== Exercise data

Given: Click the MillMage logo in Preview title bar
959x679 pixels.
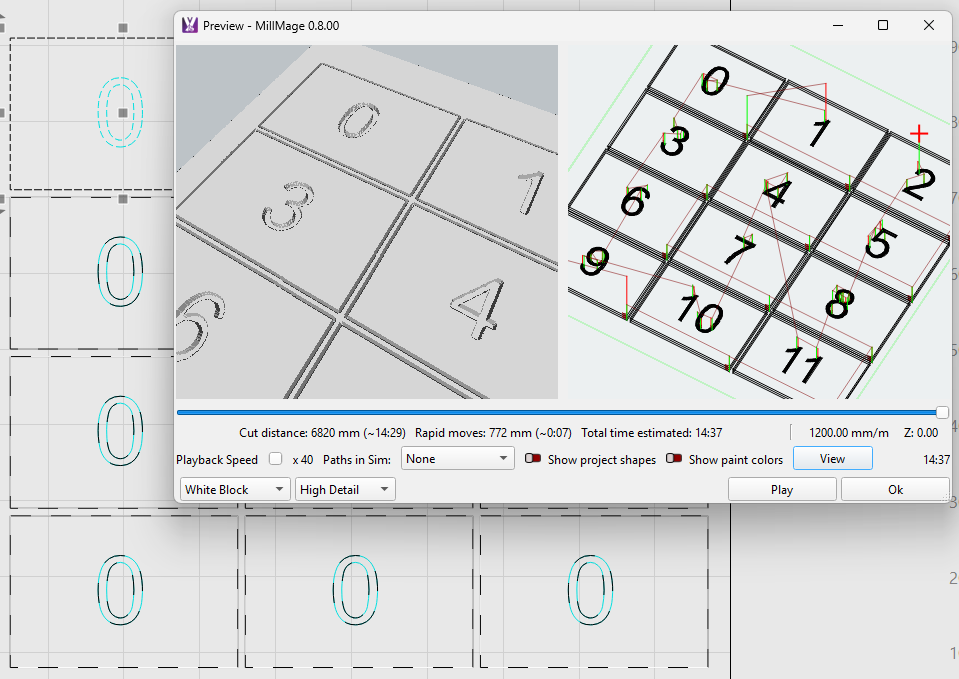Looking at the screenshot, I should click(x=189, y=25).
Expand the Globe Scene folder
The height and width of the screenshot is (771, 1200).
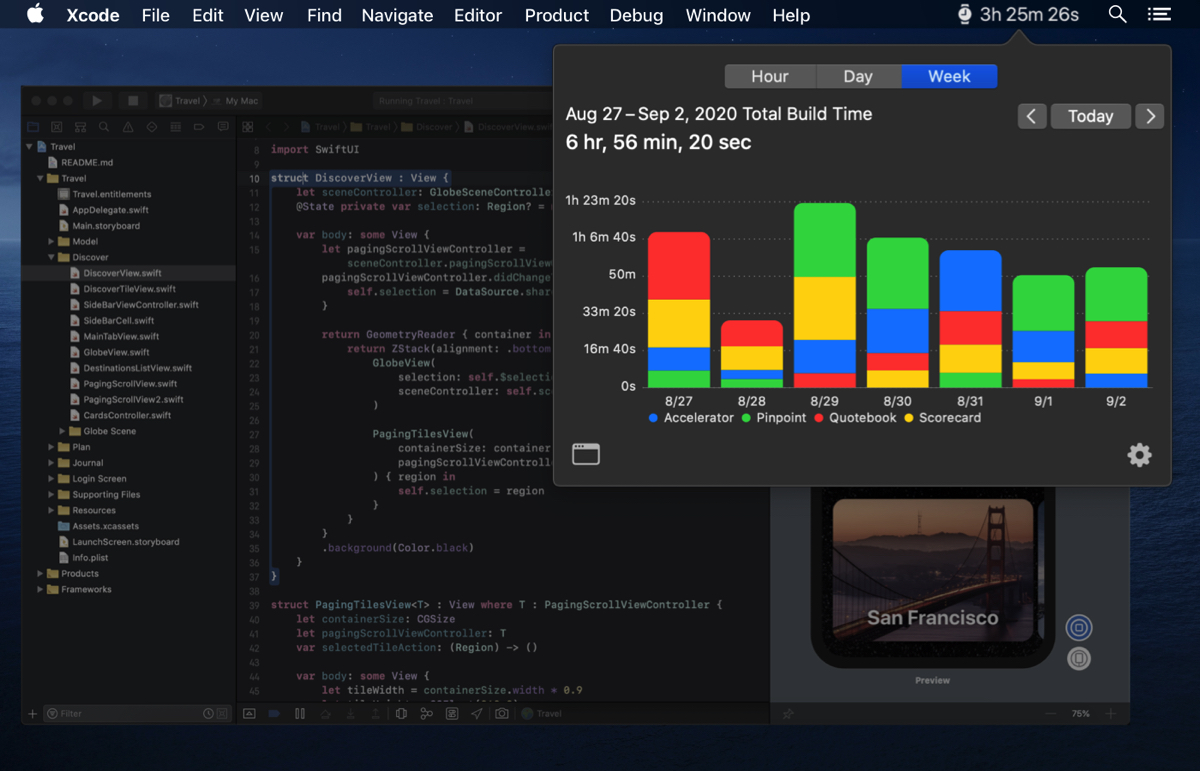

====

▸ Work to be completed
Wherever a picture appears in the data, please drop it and retype the rest exactly.

▸ Solution for this problem
Given: Click the MillMage logo in Preview title bar
959x679 pixels.
Looking at the screenshot, I should click(x=189, y=25).
Expand the Globe Scene folder
The height and width of the screenshot is (771, 1200).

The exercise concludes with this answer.